Nayanthara’s love for temples is well known. She makes it a point to visit all the famous temples near her locations.

On Wednesday (April 15), Nayan went for a ‘Darsan’ at the Mannaserry Killikavu Temple near Ottapalam, in Kerala where she is shooting for her Malayalam film, the Siddique directed Bodyguard.

It is a Bhagavathy (Amman) temple, where women should wear Sari before entering the temple premises. Poor Nayan did not realize it and went to the temple wearing a Salwar-Kameez.

After praying at the temple, the temple authorities and locals got into an argument with her, over her dress code which became a slanging match. Soon better sense prevailed and Nayan apologized to the temple authorities and the matter was amicably settled.(Sify 記事 Nayanthara’s temple tussle! の全文)

これはもっと時間をかけて書こうと思っていたのだが、ともかくマ映画界のイケてる女優さんにはシリアン・クリスチャンが多いのだ。ミーラ・ジャスミン、アシン・トーットゥンカル、ゴーピカ、ローマ・アスラーニetc。ナヤン様(本名ディアナ・クリヤンというのは識者に言わせるとコテコテのシリアン・クリスチャン・ネームなんだそうだ)もその一人というのは、まあ常識。で、ここに挙げた皆様の中で、ミーラちゃんと鱈子様には共通の嗜好があるというのだな、ネット報道によれば。それは、ヒンドゥーのお寺にお参りするのが大好きということ。

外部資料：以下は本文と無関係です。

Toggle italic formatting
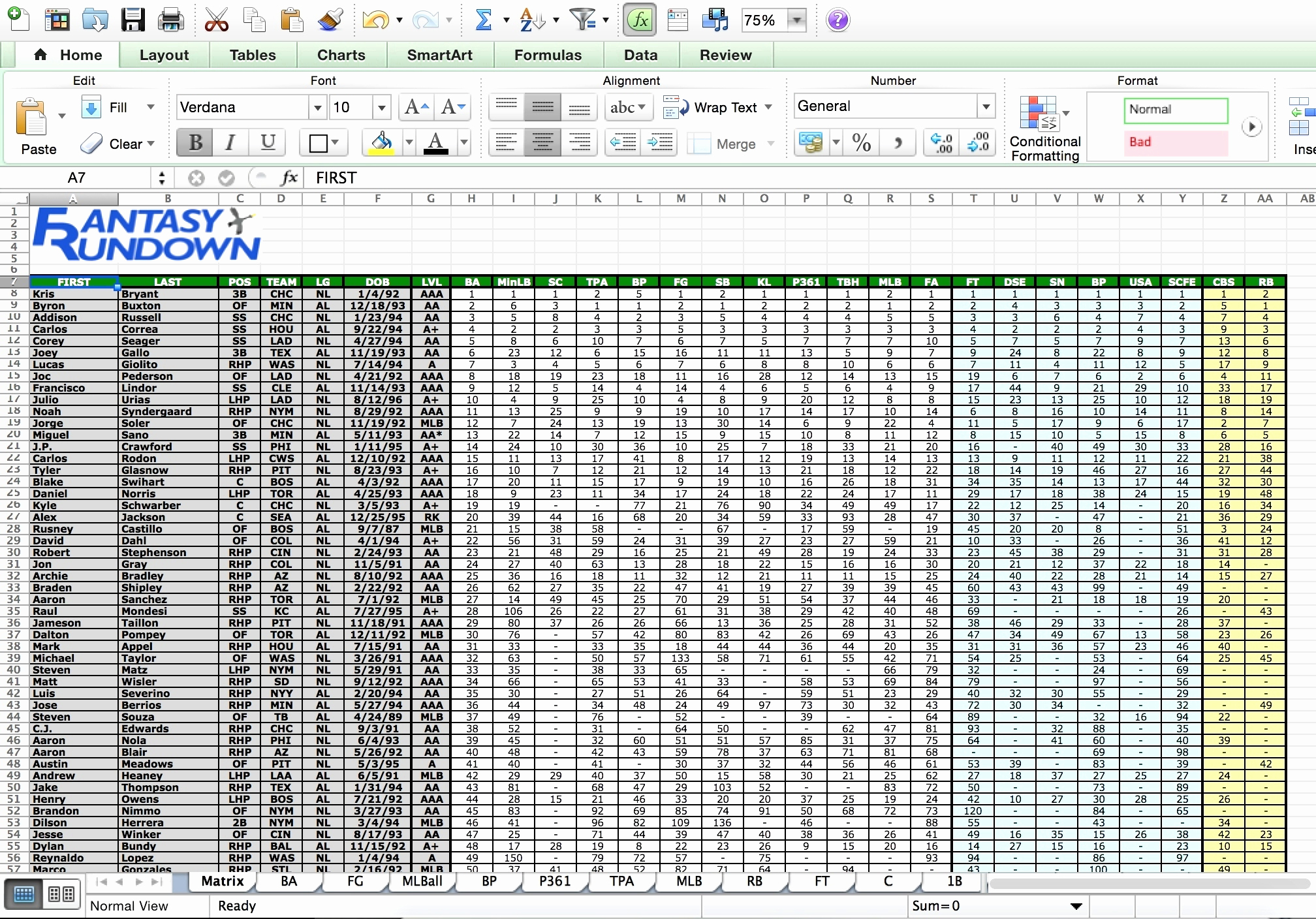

以前に別んとこで書いたように、ケララ州では非ヒンドゥー教徒の寺院入構は基本的に禁止。それから最近緩和の方向にあるらしいがドレスコードも非常にやかましい。上に引用した記事では、ナヤンターラが女性信者に要求されるサリーではなく、サルワール・カミーズで参拝したことでトラブルが起こったというのだが、そもそもクリスチャンが寺院に立ち入ることは咎められなかったのだろうか? 謎だ。過去には、ミーラちゃんがヒンドゥーに改宗したなどと偽って寺院に参拝して物議を醸したりしている。

オマケについてきたトホホ話。

Hindu Makkal Katchi (HMK) on April 18 sent a parcel containing a saree to Malayalam actress Nayanthara to protest against her visit to Killikavu Amman temple near Ottapalam in Kerala wearing salwar kameez. The parcel, addressed to the actress, was sent to the Tamil Nadu South Indian Actors’ Association, HMK sources said. (中略) HMK also ‘advised’ the actress to behave like a Tamil woman and not to degrade Tamil culture, the sources said. HMK General Secretary Ramamurthy had filed a case against south Indian actress Khushboo last year for allegedly causing disrespect to the idols of Hindu goddesses. (Screen 記事 Saree sent as protest より)

Hindu Makkal Katchi に関してはよく知らんのだが、よーするにセレブに噛み付くことで知名度アップをはかろうとしている、泡沫ヒンドゥー至上主義地方政党なのかね。ナヤン様がクリスチャンであること、ケララ人であることにもお構いなしの論法。

それにサリーの送付先が South Indian Film Artistes Association (Nadigar Sangam) だってのも凄い。別件で鱈子様と一戦交えてるってのにさ。果たしてナーディガル・サンガムはこのサリーを女王様の元に送り届けるのか。注目じゃ。

RaapakalNayan.jpg
お雑巾を切らして困ってたとこですのよ。